B. La sanction d’irrecevabilité et sa mise en œuvre d’office
La règle est assortie d’une sanction précise, « à peine d’irrecevabilité que le juge peut prononcer d’office ». Le tribunal a fait usage de cette faculté, retenant que « Il convient, dès lors, de déclarer d’office sa requête irrecevable ». La motivation lie étroitement l’aveu d’absence de tentative et la nature impérative de la condition préalable, ce qui justifie l’issue procédurale.
La décision illustre un office du juge résolument proactif dans le contrôle des fins de non-recevoir issues de formalités préalables. Le contrôle intervient in limine litis, sans examen du fond, ce que souligne encore le dispositif en retenant l’action « irrecevable en sa demande en justice ». Cette séquence logique préserve la cohérence du texte, dont la formulation temporelle (« précédée ») indique que la tentative doit intervenir avant la saisine et non postérieurement à titre curatif.
II. Valeur et portée de la solution adoptée
A. Une lecture stricte du filtre amiable et la question de la régularisation
La solution retient une lecture stricte et prévisible de la condition préalable, propice à la sécurité juridique.

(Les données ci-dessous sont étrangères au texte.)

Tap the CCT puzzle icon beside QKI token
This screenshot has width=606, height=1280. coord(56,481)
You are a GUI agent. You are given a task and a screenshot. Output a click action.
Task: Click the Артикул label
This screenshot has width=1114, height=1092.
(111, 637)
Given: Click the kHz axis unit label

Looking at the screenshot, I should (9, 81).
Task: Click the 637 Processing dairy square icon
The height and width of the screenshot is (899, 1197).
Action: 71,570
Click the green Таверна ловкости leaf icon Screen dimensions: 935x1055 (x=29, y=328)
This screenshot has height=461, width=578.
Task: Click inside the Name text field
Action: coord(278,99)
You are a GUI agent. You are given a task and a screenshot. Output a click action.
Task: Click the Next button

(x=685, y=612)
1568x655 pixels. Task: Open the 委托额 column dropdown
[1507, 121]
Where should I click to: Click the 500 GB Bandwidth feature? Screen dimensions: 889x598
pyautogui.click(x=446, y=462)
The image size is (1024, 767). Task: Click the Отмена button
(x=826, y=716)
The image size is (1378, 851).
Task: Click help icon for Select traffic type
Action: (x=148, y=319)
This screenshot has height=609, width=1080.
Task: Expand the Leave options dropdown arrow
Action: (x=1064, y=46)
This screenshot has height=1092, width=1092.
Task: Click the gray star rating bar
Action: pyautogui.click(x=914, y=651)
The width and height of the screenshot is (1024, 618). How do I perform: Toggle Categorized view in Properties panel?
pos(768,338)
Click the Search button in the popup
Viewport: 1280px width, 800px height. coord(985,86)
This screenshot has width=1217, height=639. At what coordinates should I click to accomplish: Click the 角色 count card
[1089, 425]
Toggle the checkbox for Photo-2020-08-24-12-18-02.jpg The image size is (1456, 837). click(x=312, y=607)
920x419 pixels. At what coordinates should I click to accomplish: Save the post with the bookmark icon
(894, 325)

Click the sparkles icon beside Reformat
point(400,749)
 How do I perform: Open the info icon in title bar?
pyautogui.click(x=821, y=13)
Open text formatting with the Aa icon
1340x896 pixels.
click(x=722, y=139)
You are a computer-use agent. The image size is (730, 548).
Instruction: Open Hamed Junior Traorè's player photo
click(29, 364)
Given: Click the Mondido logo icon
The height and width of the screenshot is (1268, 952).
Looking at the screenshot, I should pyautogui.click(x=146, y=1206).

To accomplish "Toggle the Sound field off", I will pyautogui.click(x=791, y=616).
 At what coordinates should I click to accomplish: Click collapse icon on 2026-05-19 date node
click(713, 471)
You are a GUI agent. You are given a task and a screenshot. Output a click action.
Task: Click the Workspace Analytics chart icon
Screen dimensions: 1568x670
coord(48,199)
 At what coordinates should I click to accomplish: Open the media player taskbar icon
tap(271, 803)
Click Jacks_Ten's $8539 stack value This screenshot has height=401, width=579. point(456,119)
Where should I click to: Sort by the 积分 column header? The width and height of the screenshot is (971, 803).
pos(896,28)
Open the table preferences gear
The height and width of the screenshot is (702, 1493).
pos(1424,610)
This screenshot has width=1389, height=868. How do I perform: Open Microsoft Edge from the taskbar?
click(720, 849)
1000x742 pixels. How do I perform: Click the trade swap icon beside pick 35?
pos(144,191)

Le texte n’impose ni sursis à statuer ni régularisation, et la mention « à peine d’irrecevabilité » circonscrit la sanction à un défaut initial. En ce sens, la juridiction évite de déplacer l’exigence vers un simple préalable d’orientation judiciaire, en cohérence avec l’économie générale du dispositif.
On peut s’interroger, toutefois, sur l’opportunité d’un renvoi ordonné à bref délai, lorsque l’échec amiable est hautement probable. Le jugement ne s’attarde pas sur cette dimension et retient une application littérale, tempérée par une indication pratique. En effet, il « L’INVITE à saisir un conciliateur de justice ou un médiateur », ce qui signale une volonté d’encadrer la reprise utile de la procédure, tout en maintenant la rigueur de la sanction.
B. Incidences pratiques pour le contentieux des charges et politiques de déjudiciarisation
La solution a des effets concrets pour le recouvrement des charges de copropriété. Elle impose aux créanciers institutionnels une discipline procédurale accrue, intégrant le temps et les aléas d’une démarche amiable. Le risque d’irrecevabilité, avec ses incidences en termes de dépens, commande d’anticiper ces démarches et d’en conserver une preuve probante.
Cette jurisprudence favorise la déjudiciarisation des petits litiges, conformément à l’objectif poursuivi. L’invitation à mobiliser les relais amiables évite l’impasse procédurale, tout en incitant à une préparation plus complète du dossier. L’économie de la décision apparaît équilibrée: la sanction demeure nette, mais la voie de reprise est indiquée. À brève échéance, l’effet attendu est un ajustement des pratiques, fondé sur une systématisation des tentatives amiables lorsque le quantum et l’objet y obligent. L’exécution provisoire de droit, enfin, rappelle que la décision produit immédiatement ses effets, malgré l’absence de débat au fond.